9. The next threat: Apocalypse. Not a bad thing on its own, cuz he is basically the Big Bad of Mutants. Would be interesting to see his blue hand mess with events throughout history in a next film. Altho, maybe he's beaten/subdued in ancient Egypt somehow, and released in the modern day? Anyhow, the thing I *wanted* to see… Remember Kulan Gath? He took over Manhattan with some transformative spell that turned anyone within into a fantasy/medieval version of him or herself? When the X-Men and Spider-Man beat him, it involved turning back time to the event that triggered Gath's release and the spell's beginning. The fateful price for retconning that event out of existence? The arrival of Nimrod.

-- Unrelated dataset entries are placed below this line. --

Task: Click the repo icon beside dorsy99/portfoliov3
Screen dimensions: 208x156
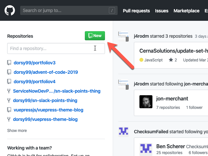Action: click(9, 63)
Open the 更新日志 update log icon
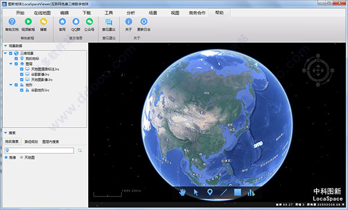Screen dimensions: 348x210 click(144, 21)
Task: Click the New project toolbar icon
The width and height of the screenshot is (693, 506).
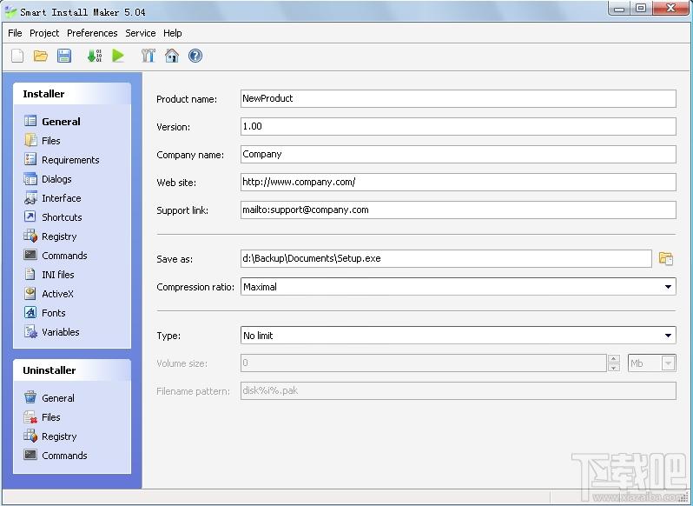Action: (17, 56)
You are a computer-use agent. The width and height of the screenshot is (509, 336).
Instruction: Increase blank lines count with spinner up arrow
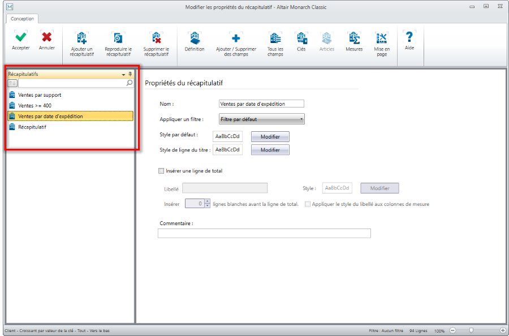(207, 201)
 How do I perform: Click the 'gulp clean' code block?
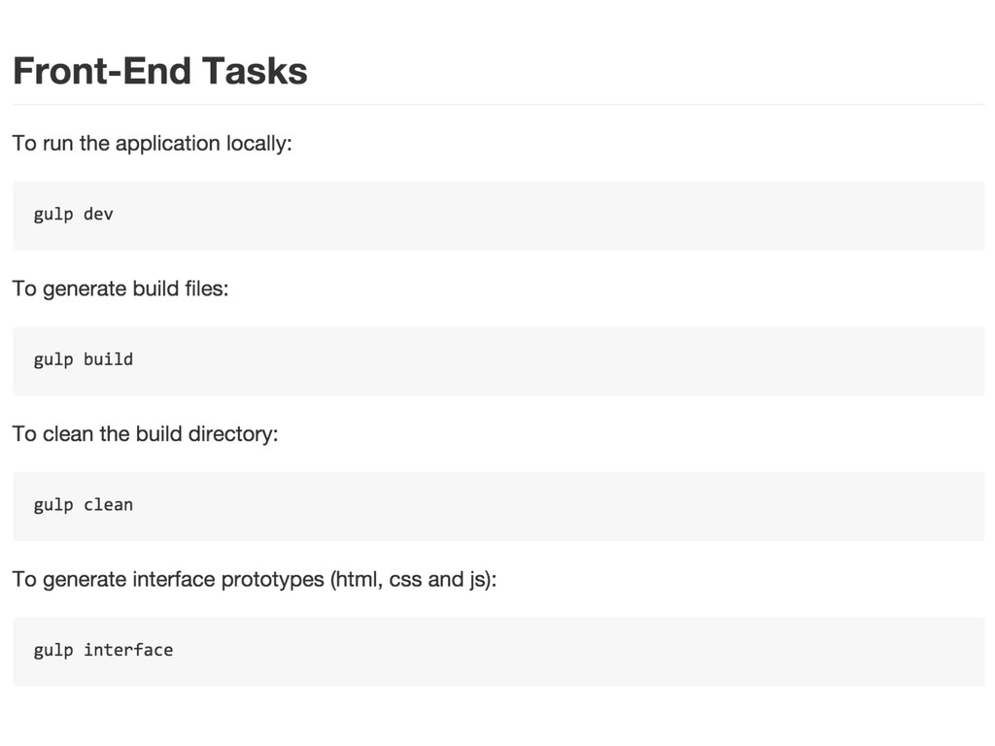(498, 506)
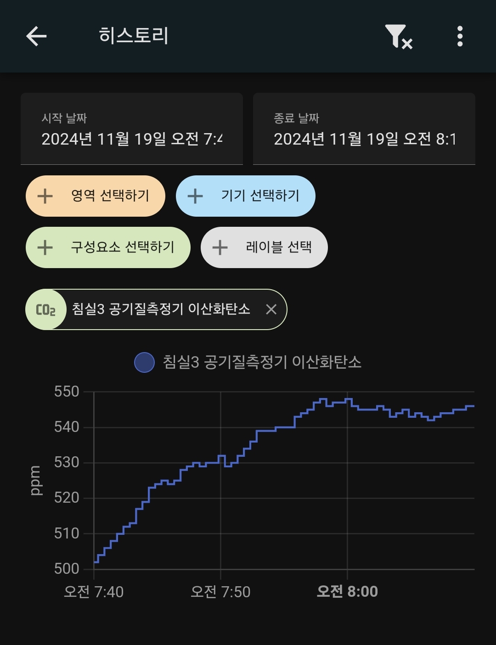Click the 오전 8:00 time axis label
Viewport: 496px width, 645px height.
pyautogui.click(x=347, y=591)
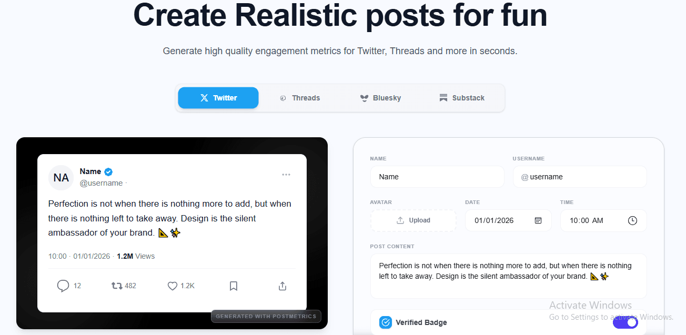The width and height of the screenshot is (686, 335).
Task: Click the blue verified checkmark next to Name
Action: 108,171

I would've *loved* to have seen a ripple from the prevention of the DOFP future in the 70s lead to the creation of a new (yet familiar to fanboys) threat. A Nimrod story would've been cool, but would require a lot of exposition at some point about the Future-Sentinels developing time travel tech or somehow mimicking time travel abilities. Maybe too TERMINATOR-y? How about begun at the Pentagon, in response to Magneto's escape? Forge's Neutralizer? A Hound program? A Cure program? The birth of Legion?

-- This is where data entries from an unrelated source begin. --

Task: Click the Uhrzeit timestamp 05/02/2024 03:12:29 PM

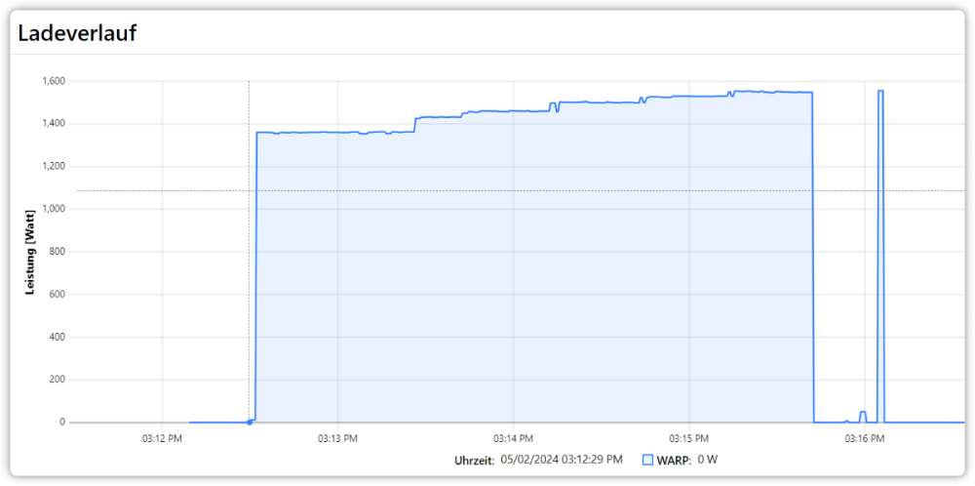Action: (x=561, y=460)
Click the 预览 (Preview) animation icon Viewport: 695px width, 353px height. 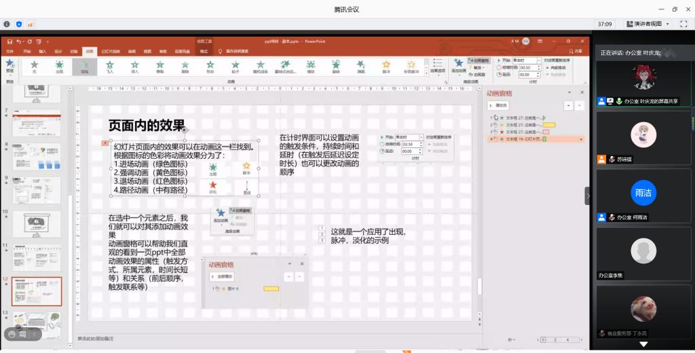[x=10, y=65]
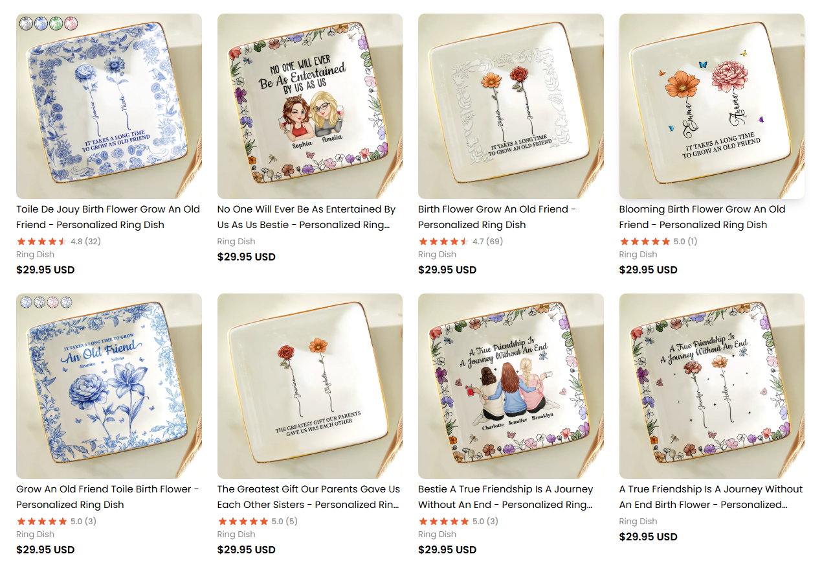View the Charlotte, Jennifer, Brooklyn friendship dish image
The image size is (822, 565).
click(511, 386)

10. A muddy ensemble for a movie. Who the heck am I really invested in here? I know who I *like* but if I was coming to this film without having my knowledge of the characters from the comics, or even from the other films (unlikely, I suppose), would this work as a film? Wolverine seems like he'd be the one to follow, but he's actually just an enabler. I *think* the fulcrum is Mystique, and her decision to kill/not to kill. Mystique spares Magneto, but not Trask, right? She's only prevented from killing Trask. Is that really a powerful decision? There's also the young Xavier, who needs to be convinced "to hope," and be set on a brighter path. Not the greatest inspirational speech from older Xavier, btw. While I dig the telepathic connection via Wolverine's time-shunted psyche, X and X's scenes "together" were not as powerful as I'd hoped.

The Huh…?

1. Why the heck didn't young Charles and Hank get to Wolverine before MyStryquer? I guess it *could* allow for the events of X2 and the WOLVERINE films to persist in the brighter timeline… In the new timeline, did Magneto's rebarring of Wolverine (and Wolvie's surviving the process) *inspire* Stryker to seek an adamantium grafting process? Wack!

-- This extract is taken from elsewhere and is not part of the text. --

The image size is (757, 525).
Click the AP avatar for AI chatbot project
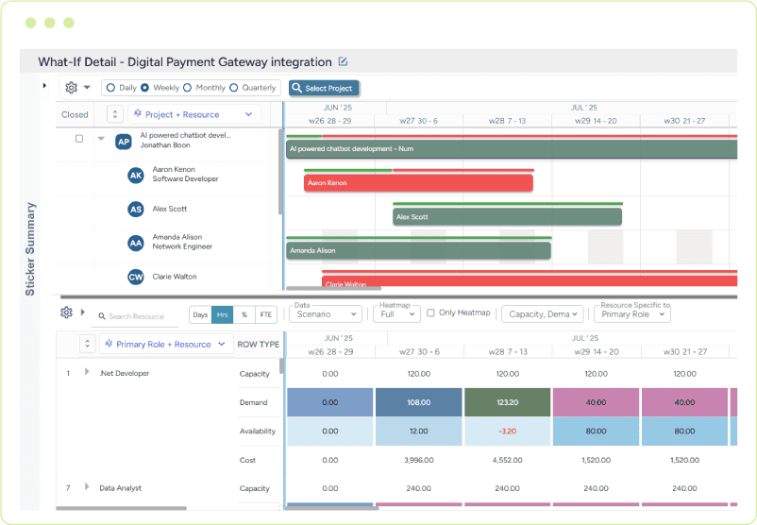[x=123, y=142]
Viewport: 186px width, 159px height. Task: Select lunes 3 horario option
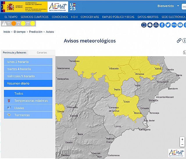[28, 62]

2. Okay, if we just accept Kitty's consciousness shunting ability in the future, Wolverine has let the young Professor X in on it. Perhaps the Professor and Kitty together have worked on this ability and used it to tweak the timeline more than a couple times? She can do it for shorter periods of time with someone who doesn't have a healing factor. A dangerous get-out-of-jail-free card in future films, no?

3. Quicksilver and Scarlet Witch. They certainly don't appear to be twins in the movie. Does Wolverine introducing Peter to Eric in the 70s mean that Magneto finds his children sooner in the new timeline than in the original (if he ever does)?

4. The Sentinels design. Couldn't we have seen just ONE of the familiar GIANT Sentinels from the comic book? Maybe as a failed/failing/mothballed prototype in the 70s? Or as drones/guards in the future? The 70s design was cool enough, but I wouldn't have minded them being larger and clunkier, cuz how are you gonna produce those w 70s tech in the first place, right? The future Sentinels are totally forgettable and forgotten. They absorbed powers, okay, but I can't remember a distinctive silhouette. And actually, I can't remember what the faces of either the 70s or future models look like.

Allright, I know if I give myself enough time, I'll find more things to love, not-love, and WTF about, but I think this hits the biggies (and mediumies, even).